DOCUMENT EXCERPT:
::::::::::

Sarah Schafer | 15 comments Mod
1) How have you impacted students or colleagues with your words and actions?

2) How do you protect yourself from getting sucked into someone else's negative message?

3) In what ways have you shown love or resilience in the midst of anger or hurt?

4) Why is it difficult to release and "put the bat in their hands?"

5) How have you first hand felt the power of being noticed? How did it change you?

message 2: by Linda (new)

Linda Davis | 9 comments I avoid negative people and their messages. If I hear a negative conversation and cannot think of an honest positive statement to insert in the conversation, I excuse myself and leave.
Once in a blue moon by a parent, sometimes the one least suspected of doing such a thing, I have felt the power of being noticed. Once a parent did a big thing, but a few times parents have said just the fewest perfect words. Sometimes a peer notices and if that happens, I never forget it.
Happy Tuesday!

message 3: by Kelly (new)

Kelly Shissler | 8 comments 2) How do you protect yourself from getting sucked into someone else's negative message?

Oh, this is a tricky question, one that has such an easy answer such as "don't entertain and add to the negativity". But often, in our flesh, it can be a slippery slope to join in or add to it. This takes such a conscious effort to be aware of someone else's negative message and if I'm going to join the band wagon or not. My problems/complaints might not be someone else's. If we choose to voice our complaints, then we've got to bring along side possible solutions. (Talking to myself, of course!) "Complaining kills the mood, it drags others down, and most of all it pushes others away. "

What if we focused on what we CAN control? What if we spent more time building up than tearing down? What if we sought out solutions instead of complaining?

Our upcoming year will bring on some new challenges. We are going to all start our day earlier, kids in our room earlier, possible expectant tardies, and of course unexpected challenges that we won't yet know ahead of time. How are we together going to face them. Well, after reading this, we are encouraged to prepare for solutions and send a message that is "positive, student-centered and full of growth, learning and awesomeness."

Blessed Tuesday my friends!!

message 4: by Wendy (new)

Wendy | 2 comments 2)I loved this section of the book! I know that sometimes it is so hard to be positive, but I am a true believer that positivity brings about positive changes. I think people need to be able to be heard and voice their concerns but it is crucial as peers to direct people towards solutions. Hanging out in a negative thought process will not promote change or improvement of any situation. Also, our students can easily pick up on this negativity and it can be contagious. Teaching students to be more positive is a invaluable life skill!!!
BTW, I am loving this book!!
I hope everyone is enjoying their summers!!
Wendy G.

message 5: by Katrin (new)

Katrin | 6 comments 1) I loved Chapter 10, Everyone Needs a Cheerleader. I think that this is one of the most important lessons I have learned as a teacher. Throughout my years of teaching, there have been students that had no one that believed in them, therefore, they didn't believe in themselves. Telling students they can do it, and not giving up on them will directly impact their lives. I get letters from students who are in high school or beyond still to this day that say things like you're my favorite teacher, thank you for helping and believing in me, or without you I never would have graduated high school. Those words mean so much to me. Sometimes I didn't even realize in that moment the impact I was making. But those words again show the importance of encouraging students even when they are struggling with something and telling them that even if it is hard, they can still do it. I think by doing that, when they are long gone from your classroom, they will hopefully still remember your message and encouragement.

::::::::::

INFORMATION PROVIDED:
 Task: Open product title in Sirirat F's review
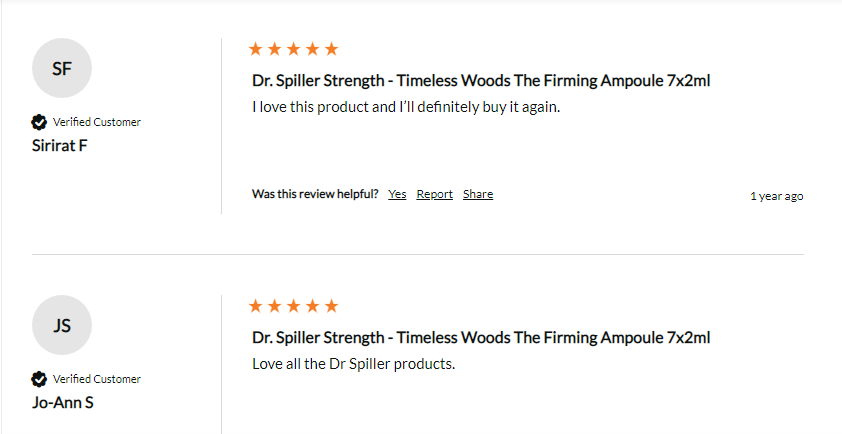pyautogui.click(x=481, y=81)
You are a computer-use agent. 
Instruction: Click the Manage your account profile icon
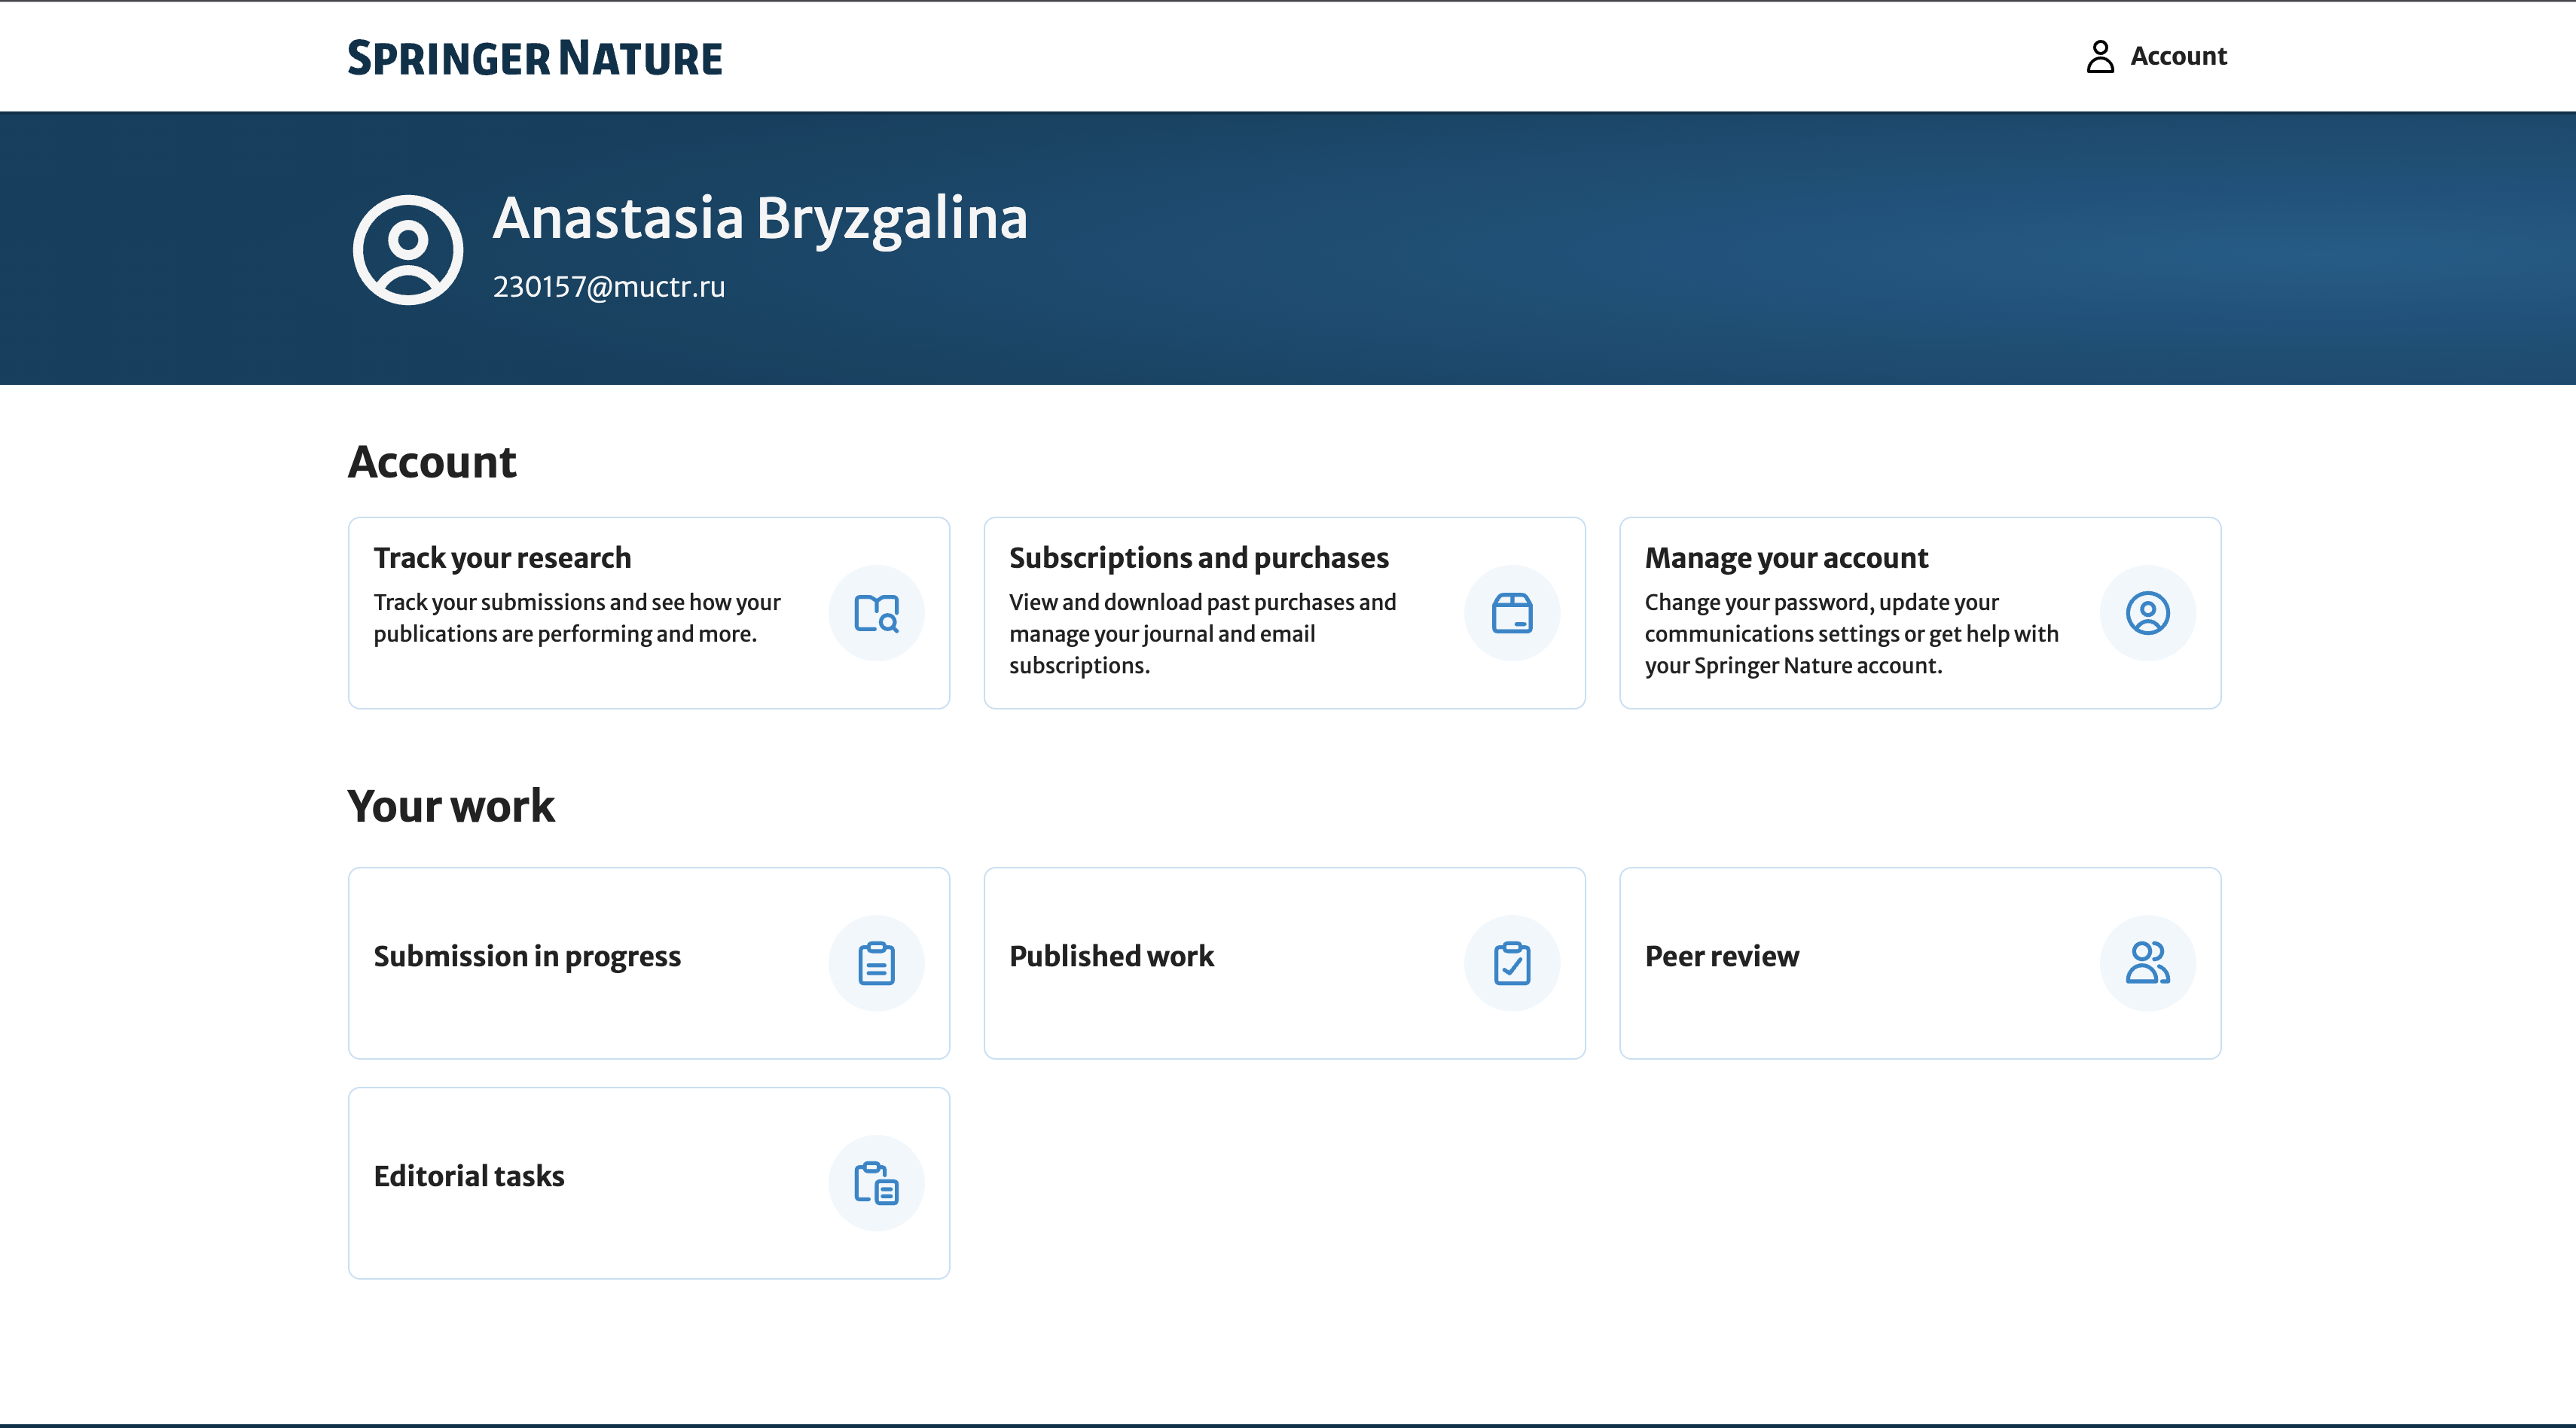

::::::::::

STATED TASK:
Copy the discussion thread starting with "What if we focused" and going on through "by Wendy (new)", and swap "challenges" for "obstacles".

EXERCISE SOLUTION:
What if we focused on what we CAN control? What if we spent more time building up than tearing down? What if we sought out solutions instead of complaining?

Our upcoming year will bring on some new obstacles. We are going to all start our day earlier, kids in our room earlier, possible expectant tardies, and of course unexpected obstacles that we won't yet know ahead of time. How are we together going to face them. Well, after reading this, we are encouraged to prepare for solutions and send a message that is "positive, student-centered and full of growth, learning and awesomeness."

Blessed Tuesday my friends!!

message 4: by Wendy (new)